*** Supplied passage ***

Purpose : Signal transducer and activator of transcription 3 (STAT3) plays an important role in inflammation and angiogenesis. Previous studies have shown that STAT3 is involved in retinal damage in pre-clinical models of type-1 diabetes and that ocular fluid from proliferative diabetic retinopathy (PDR) patients contains high levels of IL-6, a key activator of the STAT3 pathway. We hypothesize that inhibition of STAT3 may ameliorate pathologic neo-vascular growth in PDR.

Methods : The effect of STAT3 inhibition on pathologic retinal neovascularization was tested on a preclinical model of PDR, the mouse model of oxygen-induced retinopathy (OIR). New-born C57BL6/J mouse pups (n ≥ 5 per group) were exposed to 75% O2 from post-natal day 7 (P7) to P12. Mice were then treated from P13 to P16 by daily intraperitoneal injection of a STAT3 inhibitor (LLL12, 5mg/kg) or vehicle (1% DMSO in PBS). The expression of phosphorylated STAT3 (pSTAT3) in the retinas was examined by Western blotting at different time-points (P12 to P22). At P17 eyes were collected and the extent of retinal neo-vascularization/vaso-obliteration examined in retinal flat-mounts by dual staining of isolectin-B4 and collagen IV. Retinal thickness was assessed in haematoxylin and eosin stained cross-sections. Retinal function was assessed by electroretinography (ERG) and retinal thickness by SD-OCT at P90. Data were analyzed by two-way ANOVA followed by Bonferroni’s post-test.

***

▸ **Tasks to complete**:
**1)** Answer these questions from the passage on STAT3 inhibition:
(a) Which key activator of the STAT3 pathway is present at high levels in ocular fluid from PDR patients?
(b) Between which post-natal days were the pups exposed to 75% O2?
(c) What dose of the STAT3 inhibitor LLL12 did the mice receive?
**2)** Write what comes next in the passage on STAT3 inhibition, starting after its final sentence.
The material that comes next has no connection to the passage on STAT3 inhibition.

*** Source information ***

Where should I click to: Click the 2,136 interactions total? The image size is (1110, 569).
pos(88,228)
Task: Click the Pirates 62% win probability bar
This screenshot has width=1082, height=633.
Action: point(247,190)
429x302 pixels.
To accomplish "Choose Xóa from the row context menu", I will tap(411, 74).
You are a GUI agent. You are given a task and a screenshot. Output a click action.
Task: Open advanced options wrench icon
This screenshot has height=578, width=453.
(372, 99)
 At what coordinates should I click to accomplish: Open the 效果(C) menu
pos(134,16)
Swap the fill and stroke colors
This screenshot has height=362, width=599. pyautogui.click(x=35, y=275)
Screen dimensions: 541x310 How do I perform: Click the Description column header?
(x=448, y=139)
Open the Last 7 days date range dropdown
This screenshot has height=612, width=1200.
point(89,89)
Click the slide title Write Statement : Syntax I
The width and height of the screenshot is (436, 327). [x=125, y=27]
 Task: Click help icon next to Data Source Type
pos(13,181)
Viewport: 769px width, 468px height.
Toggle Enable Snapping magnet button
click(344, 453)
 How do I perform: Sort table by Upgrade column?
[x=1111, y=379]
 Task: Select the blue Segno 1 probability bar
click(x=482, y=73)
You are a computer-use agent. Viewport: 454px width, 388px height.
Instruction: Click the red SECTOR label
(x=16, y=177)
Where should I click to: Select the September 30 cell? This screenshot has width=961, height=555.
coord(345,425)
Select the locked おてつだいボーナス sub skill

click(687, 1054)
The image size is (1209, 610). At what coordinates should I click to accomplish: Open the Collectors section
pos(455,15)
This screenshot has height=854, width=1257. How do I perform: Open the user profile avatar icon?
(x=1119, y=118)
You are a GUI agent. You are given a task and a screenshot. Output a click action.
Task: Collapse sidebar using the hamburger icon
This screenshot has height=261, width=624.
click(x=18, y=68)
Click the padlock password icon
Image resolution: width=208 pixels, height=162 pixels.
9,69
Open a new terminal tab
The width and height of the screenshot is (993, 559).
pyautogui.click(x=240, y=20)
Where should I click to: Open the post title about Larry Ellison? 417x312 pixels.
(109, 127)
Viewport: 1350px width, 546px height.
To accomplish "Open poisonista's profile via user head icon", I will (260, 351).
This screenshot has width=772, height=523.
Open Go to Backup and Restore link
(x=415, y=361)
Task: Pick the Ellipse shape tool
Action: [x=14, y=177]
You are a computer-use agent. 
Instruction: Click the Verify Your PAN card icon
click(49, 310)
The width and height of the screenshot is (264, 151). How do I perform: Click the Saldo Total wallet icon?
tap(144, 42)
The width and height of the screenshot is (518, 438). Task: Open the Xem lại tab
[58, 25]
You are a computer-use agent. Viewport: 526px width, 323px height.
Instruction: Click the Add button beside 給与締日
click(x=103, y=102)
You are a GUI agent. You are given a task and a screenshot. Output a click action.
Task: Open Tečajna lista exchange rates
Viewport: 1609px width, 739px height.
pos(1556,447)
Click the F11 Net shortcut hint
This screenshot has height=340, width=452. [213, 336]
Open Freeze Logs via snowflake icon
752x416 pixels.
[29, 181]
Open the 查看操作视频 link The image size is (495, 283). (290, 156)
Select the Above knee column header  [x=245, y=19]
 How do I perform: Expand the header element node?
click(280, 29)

***

▸ **Your written answers**:
**1)**
(a) IL-6
(b) From P7 to P12
(c) 5mg/kg

**2)**
Results : The expression of pSTAT3 was significantly increased in OIR eyes from P16 to P22. LLL12 treatment significantly decreased neo-vascular tufts area in OIR mice (6% ± 1.2%; p<0.001) compared to vehicle treated (12% ± 0.5%) and non-injected controls (15.5% ± 1.5%) at P17. This was accompanied by a significant preservation of retinal thickness in LLL12-treated mice (90.1 ± 2.3 μm; vehicle 74.5 ± 2 μm; non-injected 76.7 ± 3.1 μm; p<0.01). The extent of retinal vaso-obliteration was not significantly affected by the treatment. LLL12 treatment significantly improved retinal function (scotopic a-wave and b-wave amplitudes, p<0.001) and retinal thickness (p<0.05) by P90.

Conclusions : Our results suggest that STAT3 activation may contribute to pathologic neo-vascular growth in the murine model of OIR. STAT3 may be a therapeutic target for retinal neovascular disorders such as PDR.

This is an abstract that was submitted for the 2016 ARVO Annual Meeting, held in Seattle, Wash., May 1-5, 2016.